05 September 2008

Amy Goodman, host of Democracy Now!, and two of her producers, Sharif Abdel Kouddous and Nicole Salazar were arrested on Monday at the Republican National Convention while filming police and protesters. Both Salazar and Kouddous reported brutality, Salazar saying she was dragged – facedown – by her leg on concrete. All three held press badges and Nicole carried her camera. (Because she had her camera, she was able to film her arrest) Despite this, and, you know, the First Amendment of the freaking Bill of goddamn Rights, Kouddous and Salazar were charged with inciting felony riot and Goodman with obstruction and interference.

The stentorian buzz surrounding the convention drowns out all else. Considering the story concerns the violation of journalists’ rights, I’m disappointed the media isn’t running it up the flagpole and making everyone salute. Yes, police violating civil liberties – old news. Why? The press did its job and reported those transgressions. If the government continues intimidating journalists, the public will be ignorant because nobody will be doing the reporting. Shouldn’t all reporters – Kouddous says one working for a Republican paper was arrested – be bringing this issue, so close to home for them, into the rest of our homes? They are the ones writing the stories, right? Do publicists and corporate sponsors handle copy nowadays? (Answers to those questions – yes, uh?, yes.)
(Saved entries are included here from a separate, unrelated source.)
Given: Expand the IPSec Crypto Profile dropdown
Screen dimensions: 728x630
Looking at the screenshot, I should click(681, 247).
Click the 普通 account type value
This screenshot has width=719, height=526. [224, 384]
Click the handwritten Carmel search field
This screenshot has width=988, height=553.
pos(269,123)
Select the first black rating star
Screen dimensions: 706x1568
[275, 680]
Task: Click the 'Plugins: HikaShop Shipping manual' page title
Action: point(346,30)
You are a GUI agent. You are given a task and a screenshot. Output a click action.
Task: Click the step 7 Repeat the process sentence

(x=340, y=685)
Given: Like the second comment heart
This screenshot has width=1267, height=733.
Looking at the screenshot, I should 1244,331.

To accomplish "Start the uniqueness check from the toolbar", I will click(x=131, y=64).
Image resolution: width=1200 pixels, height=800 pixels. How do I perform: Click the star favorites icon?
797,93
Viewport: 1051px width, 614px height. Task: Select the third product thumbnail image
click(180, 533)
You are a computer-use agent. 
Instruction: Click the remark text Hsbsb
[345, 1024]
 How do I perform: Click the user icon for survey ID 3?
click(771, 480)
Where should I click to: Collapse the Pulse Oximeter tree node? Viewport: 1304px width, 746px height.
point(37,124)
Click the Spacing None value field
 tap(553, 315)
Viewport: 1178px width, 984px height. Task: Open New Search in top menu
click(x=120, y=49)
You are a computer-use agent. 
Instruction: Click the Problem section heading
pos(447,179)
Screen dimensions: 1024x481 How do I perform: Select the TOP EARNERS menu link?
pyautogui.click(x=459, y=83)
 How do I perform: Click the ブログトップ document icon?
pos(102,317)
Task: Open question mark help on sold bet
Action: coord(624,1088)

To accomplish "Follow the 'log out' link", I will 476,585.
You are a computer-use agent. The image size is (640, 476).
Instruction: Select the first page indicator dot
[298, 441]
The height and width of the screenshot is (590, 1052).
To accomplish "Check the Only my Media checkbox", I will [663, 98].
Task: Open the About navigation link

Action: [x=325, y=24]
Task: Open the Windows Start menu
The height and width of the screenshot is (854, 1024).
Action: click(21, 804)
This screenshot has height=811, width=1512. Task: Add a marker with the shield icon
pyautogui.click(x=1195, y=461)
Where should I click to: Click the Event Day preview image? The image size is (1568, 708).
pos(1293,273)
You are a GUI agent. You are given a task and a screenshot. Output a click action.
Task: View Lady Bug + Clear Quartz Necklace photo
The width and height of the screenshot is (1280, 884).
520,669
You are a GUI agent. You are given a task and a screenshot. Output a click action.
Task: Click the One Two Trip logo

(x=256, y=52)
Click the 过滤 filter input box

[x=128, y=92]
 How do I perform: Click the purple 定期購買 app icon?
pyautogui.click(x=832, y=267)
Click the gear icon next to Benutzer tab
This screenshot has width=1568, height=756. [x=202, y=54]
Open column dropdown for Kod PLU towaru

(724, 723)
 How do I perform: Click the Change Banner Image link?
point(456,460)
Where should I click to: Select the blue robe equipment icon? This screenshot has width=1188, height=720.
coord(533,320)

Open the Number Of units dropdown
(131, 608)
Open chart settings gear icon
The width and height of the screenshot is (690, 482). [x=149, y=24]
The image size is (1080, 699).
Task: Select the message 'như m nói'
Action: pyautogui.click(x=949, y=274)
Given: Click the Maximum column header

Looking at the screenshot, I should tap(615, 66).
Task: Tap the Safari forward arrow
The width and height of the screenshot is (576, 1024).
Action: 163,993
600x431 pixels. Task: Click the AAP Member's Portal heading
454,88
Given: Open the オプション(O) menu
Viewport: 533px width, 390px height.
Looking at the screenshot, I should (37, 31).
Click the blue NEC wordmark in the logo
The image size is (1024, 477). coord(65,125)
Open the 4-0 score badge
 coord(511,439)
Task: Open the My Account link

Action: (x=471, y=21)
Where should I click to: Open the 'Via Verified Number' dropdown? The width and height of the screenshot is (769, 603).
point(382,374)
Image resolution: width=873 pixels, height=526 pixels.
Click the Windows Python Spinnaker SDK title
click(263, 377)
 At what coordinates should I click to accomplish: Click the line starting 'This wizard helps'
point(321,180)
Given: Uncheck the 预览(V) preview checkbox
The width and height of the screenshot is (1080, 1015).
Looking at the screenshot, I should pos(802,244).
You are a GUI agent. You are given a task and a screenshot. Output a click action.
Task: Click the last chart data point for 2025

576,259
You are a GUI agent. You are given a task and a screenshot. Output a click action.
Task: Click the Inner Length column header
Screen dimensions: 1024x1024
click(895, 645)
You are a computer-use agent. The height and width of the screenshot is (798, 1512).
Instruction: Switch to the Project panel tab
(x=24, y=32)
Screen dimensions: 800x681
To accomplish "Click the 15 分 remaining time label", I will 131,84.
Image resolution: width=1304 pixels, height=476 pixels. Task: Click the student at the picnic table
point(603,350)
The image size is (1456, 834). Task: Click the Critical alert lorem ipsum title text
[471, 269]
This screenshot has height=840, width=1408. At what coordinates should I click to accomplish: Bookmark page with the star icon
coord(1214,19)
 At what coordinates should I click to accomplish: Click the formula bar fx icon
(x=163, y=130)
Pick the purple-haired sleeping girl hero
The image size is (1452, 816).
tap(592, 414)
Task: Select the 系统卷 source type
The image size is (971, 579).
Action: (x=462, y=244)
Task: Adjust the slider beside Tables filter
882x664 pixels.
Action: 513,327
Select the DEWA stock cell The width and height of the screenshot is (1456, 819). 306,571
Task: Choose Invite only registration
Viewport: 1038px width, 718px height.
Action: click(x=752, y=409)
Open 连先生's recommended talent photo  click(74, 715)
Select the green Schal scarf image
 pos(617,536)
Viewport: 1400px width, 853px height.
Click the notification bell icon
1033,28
The government will not make itself transparent of its own accord. Hope become audacious if journalists are forced to risk their safety to uncover events our leaders would rather not have exposed When Carl Bernstein and Bob Woodward opened up the Watergate scandal in the early 70s, this was a much different country, one whose voice of dissent had been growing steadily louder since the end of World War II. We have regressed in the last three decades. Judith Miller’s imprisonment in 2005 and the recent incarceration of the press at the RNC are a reminder that those in power only believe in the Constitution up the point it protects them. These kinds of stories need to get off the “related articles” links-- we shouldn’t have to troll the web to unearth buried items regarding our nation’s hypocrisy. Thank God for bloggers, though, who prove how many sides to a story can be told. This Russian blogger was killed by Putin’s goons. They said the gun went off accidentally. Our country is on that track, folks. Our government pretends opposing points of view don’t exist or insists people with differing opinions are terrorists. Let’s prove them wrong by fighting for the right of every citizen to bear witness to her experience, and further, by making space to listen to all those experiences without silencing the ones different from our own.